Amid growing tensions between constitutional law and religious symbolism, the state of Texas has passed a law requiring the Ten Commandments to be visibly posted in all public school classrooms. With the legislation passed on June 2 and signed by Governor Greg Abbott, Texas becomes the largest U.S. state to explicitly anchor religious content within the public education system - a move that is already provoking sharp constitutional opposition. The poster or framed copy must be at least 16 by 20 inches in size - and written in a specific English version that ignores denominational differences. Whether Catholic, Jewish, Evangelical, or Muslim - the diversity of religious interpretations, linguistic traditions, and cultural contexts plays no role under the law. Only the state-defined version counts - in the classroom, day after day.
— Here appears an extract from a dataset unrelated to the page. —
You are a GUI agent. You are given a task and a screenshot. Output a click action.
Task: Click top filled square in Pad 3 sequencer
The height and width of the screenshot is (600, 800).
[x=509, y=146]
The law was easily passed by the Republican-dominated legislature. One of its co-sponsors, Texas Representative Candy Noble, called it a "historically significant educational initiative." Critics, however, speak of a blatant attack on the separation of church and state. Particularly noteworthy: a nearly identical law in Louisiana was struck down as unconstitutional by a federal appeals court on Friday. Arkansas is also facing a lawsuit over a similar measure. In an open letter, dozens of Jewish and Christian faith leaders from Texas warned that in a state with nearly six million students and more than 9,000 public schools, it is unacceptable for religious diversity in the classroom to be replaced by a single, state-imposed interpretation. The commandments, they wrote, belong in the heart of faith - not on the wall of a state-run educational institution.
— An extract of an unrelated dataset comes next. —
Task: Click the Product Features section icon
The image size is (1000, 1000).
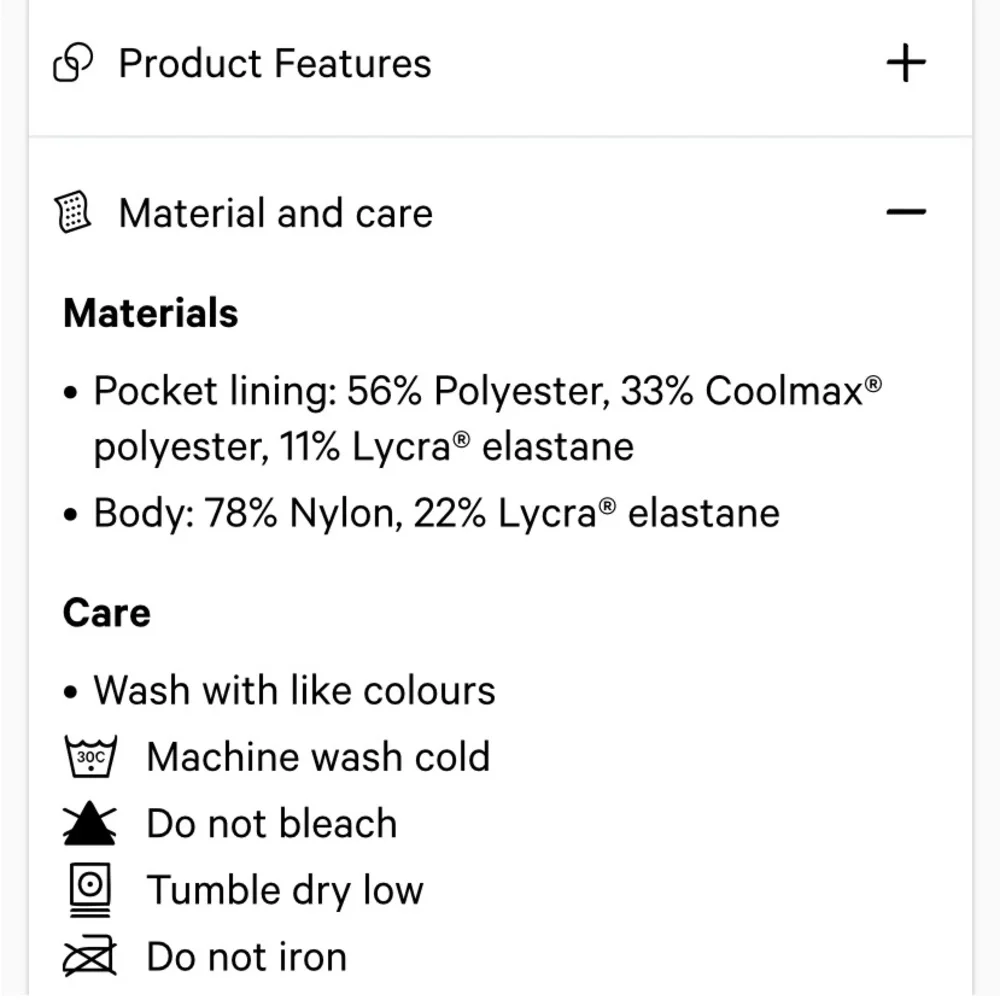Action: 73,65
Still, Texas presses on. In parallel, another law was passed that allows schools to offer a daily voluntary prayer or reading period for religious texts during school hours. Opponents speak of a creeping theocratization of public education - driven by conservative majorities and backed by Governor Abbott, who in 2005, as then-state attorney general, successfully argued before the Supreme Court in favor of keeping a Ten Commandments monument on the grounds of the Texas Capitol. Since both Louisiana and Texas fall under the jurisdiction of the 5th U.S. Circuit Court of Appeals, a similar ruling could follow. But Texas's Department of Justice is reportedly already preparing for a landmark Supreme Court decision. And so one question remains: what happens when the state uses its authority to dictate religious truth - in a classroom that should belong to everyone? What remains is a country where the right to religious self-determination hangs on the wall.